This story was originally published in December 2021.
No two snowflakes are exactly alike, but some certainly stand out more than others.
Snowy days are upon us in Maine, and social media feeds are sure to flood with snapshots of picture-perfect snowflakes. Such snowflakes might seem magical, but they are a result of a careful balance of weather conditions.
The snowflake forming process is more complicated than most people might expect, said Donald Dumont, warning coordination meteorologist at National Weather Service in Gray. Meteorologists keep a close eye out for perfect snowflakes, too — but not for the reasons that you might think.
“This is actually something we look at when we’re trying to figure out the fluff factor,” Dumont said. “Those perfect snowflakes people really like, they’re fluffier and they add up a lot faster. Your nice, fluffy snow is typically from your perfect snowflakes.”
The perfect snowflake starts forming the same way that all less photogenic snowflakes do. Snow forms when water vapor up in the atmosphere comes in contact with particles in the air, like dust, air pollution or salt from the ocean. That contact causes the water vapor to freeze into a crystal structure, the exact pattern of which depends on the temperature of the air and the humidity high up in the clouds.
The intricate shape of a single “arm” of the snowflake is determined by the atmospheric conditions experienced by the entire crystal as it falls, James Sinko, meteorologist at the National Weather Service in Caribou, said.
“A crystal might begin to grow arms in one manner, and then minutes or even seconds later, slight changes in the surrounding temperature or humidity causes the crystal to grow in another way,” Sinko said. “You will never see two snowflakes exactly the same because each snowflake experiences different atmospheric conditions on its way down resulting in different shapes or looks.”
All snowflakes have six sides because of the way that water molecules are shaped and join together, but there are some 35 different types of crystals that can form depending on the exact atmospheric conditions, from slender six-sided needles to chunky hexagonal plates. The picture perfect snowflakes that look like they were cut out of paper generally fall into a category of crystals known as dendrites.

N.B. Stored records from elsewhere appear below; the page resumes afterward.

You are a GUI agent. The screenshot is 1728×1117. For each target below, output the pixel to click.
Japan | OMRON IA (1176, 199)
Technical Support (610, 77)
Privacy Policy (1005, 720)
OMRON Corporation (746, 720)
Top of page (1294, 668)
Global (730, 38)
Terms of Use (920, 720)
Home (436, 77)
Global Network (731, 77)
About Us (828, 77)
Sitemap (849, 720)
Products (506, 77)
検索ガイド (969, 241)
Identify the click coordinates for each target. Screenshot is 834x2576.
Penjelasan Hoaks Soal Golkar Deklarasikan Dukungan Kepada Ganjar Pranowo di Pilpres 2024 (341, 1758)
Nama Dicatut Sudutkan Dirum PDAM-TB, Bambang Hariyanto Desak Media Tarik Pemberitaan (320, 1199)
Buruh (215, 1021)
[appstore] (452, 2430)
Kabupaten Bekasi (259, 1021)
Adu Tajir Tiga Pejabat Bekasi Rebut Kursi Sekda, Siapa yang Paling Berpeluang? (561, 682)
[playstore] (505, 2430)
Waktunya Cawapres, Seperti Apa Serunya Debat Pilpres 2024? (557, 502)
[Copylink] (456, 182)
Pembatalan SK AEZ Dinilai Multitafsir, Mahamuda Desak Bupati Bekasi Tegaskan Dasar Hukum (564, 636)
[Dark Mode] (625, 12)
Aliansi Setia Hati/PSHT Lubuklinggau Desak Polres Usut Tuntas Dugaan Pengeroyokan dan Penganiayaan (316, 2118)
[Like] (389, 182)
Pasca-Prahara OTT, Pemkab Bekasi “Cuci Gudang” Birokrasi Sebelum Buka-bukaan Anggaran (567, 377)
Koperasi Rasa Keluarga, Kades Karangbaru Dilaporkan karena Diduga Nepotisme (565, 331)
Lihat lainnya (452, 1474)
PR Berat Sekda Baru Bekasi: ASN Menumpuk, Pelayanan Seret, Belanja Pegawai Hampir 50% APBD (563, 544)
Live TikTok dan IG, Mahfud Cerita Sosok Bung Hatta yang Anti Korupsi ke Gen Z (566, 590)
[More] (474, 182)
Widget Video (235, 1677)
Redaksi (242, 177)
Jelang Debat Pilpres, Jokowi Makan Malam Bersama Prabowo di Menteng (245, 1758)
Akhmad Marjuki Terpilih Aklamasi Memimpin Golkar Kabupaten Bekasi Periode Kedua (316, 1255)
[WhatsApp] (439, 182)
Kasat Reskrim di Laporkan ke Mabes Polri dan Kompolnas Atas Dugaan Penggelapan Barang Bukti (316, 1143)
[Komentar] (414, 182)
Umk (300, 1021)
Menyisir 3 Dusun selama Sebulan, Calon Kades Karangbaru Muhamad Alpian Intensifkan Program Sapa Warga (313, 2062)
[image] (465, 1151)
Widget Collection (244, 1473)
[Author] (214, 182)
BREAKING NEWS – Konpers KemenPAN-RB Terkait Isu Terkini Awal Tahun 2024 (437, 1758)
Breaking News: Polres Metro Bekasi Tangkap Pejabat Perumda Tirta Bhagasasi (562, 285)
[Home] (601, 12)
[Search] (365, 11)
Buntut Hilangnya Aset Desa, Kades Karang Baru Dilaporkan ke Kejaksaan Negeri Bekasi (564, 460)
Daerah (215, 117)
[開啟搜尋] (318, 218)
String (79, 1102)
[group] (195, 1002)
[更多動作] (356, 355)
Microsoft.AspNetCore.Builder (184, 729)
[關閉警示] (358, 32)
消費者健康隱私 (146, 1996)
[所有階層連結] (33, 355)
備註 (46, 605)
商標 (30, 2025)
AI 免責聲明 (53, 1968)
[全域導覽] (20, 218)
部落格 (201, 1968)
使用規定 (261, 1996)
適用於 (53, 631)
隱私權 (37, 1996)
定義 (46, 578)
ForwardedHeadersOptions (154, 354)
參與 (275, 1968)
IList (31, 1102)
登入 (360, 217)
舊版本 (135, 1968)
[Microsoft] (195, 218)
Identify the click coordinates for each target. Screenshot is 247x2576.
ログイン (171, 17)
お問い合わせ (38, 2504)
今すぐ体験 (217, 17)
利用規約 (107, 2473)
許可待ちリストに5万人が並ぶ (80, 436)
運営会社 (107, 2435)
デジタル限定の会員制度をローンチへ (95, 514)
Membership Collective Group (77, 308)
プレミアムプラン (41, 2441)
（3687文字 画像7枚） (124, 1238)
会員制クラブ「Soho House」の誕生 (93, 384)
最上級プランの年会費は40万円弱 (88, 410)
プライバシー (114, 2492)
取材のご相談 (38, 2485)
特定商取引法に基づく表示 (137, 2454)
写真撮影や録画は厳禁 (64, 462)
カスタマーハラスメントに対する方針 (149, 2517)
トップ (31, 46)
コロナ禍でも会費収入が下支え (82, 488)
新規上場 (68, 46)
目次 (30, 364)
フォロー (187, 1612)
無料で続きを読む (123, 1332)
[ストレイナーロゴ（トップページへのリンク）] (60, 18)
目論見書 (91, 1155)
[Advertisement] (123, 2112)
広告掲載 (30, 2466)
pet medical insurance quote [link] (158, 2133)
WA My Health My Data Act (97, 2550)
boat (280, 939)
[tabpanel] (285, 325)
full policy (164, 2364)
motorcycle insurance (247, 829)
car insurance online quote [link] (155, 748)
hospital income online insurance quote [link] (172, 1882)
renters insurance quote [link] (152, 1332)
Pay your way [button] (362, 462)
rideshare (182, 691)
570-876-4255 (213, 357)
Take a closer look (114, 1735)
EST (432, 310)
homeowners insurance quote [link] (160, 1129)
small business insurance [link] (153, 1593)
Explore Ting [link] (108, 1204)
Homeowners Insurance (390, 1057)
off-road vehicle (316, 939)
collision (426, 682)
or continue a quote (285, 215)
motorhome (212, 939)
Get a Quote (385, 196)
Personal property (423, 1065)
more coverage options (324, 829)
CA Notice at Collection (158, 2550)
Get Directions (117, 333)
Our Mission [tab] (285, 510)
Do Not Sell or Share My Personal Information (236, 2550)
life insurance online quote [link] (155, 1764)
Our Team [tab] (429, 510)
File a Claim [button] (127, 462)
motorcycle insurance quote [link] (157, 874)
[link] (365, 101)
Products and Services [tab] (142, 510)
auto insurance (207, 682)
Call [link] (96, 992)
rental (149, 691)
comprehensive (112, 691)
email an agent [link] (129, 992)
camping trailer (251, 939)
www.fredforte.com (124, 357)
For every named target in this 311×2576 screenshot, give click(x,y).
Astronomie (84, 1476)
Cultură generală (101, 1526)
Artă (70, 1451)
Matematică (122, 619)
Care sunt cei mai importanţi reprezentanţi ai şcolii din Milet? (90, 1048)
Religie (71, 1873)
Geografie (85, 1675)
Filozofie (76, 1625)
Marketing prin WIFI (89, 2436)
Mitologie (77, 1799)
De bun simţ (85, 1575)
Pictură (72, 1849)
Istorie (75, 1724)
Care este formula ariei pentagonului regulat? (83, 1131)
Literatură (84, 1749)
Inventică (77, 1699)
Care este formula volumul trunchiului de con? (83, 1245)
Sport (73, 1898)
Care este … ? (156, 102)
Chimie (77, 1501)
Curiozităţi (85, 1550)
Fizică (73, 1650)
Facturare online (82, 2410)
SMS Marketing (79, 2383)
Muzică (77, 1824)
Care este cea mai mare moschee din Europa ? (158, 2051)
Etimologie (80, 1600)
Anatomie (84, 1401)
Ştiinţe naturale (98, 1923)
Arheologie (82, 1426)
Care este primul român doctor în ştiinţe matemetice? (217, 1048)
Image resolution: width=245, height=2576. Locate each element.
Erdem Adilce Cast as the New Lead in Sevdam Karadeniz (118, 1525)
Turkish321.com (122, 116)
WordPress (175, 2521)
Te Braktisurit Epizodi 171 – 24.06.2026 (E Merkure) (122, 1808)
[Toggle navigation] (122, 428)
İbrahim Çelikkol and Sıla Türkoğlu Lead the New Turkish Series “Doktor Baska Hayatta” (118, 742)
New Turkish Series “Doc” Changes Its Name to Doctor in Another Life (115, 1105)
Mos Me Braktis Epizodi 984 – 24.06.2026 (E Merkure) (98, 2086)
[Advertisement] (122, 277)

Scientists are still parsing out exactly why the crystals form the way they do with certain conditions, Dumont said. They do know that there is a “sweet spot” for dendrite formation between -12 and -18 degrees Celsius up in the clouds, coupled with high humidity and low wind.
“Those perfect dendrites come down but if it’s windy they crash into each other and break apart,” Dumont said. “You need a relatively light wind, you need it to be very moist and you need the cloud to be in the sweet spot for the temperature.”
There is no surefire way to judge whether the atmospheric conditions are just right when you’re standing on the ground waiting for the snow to fall, Dumont said.
“In the end if you want to see beautiful snow crystals, you have to look up,” he said. “What’s going on above you is what drives it, not what’s going on where you’re standing.”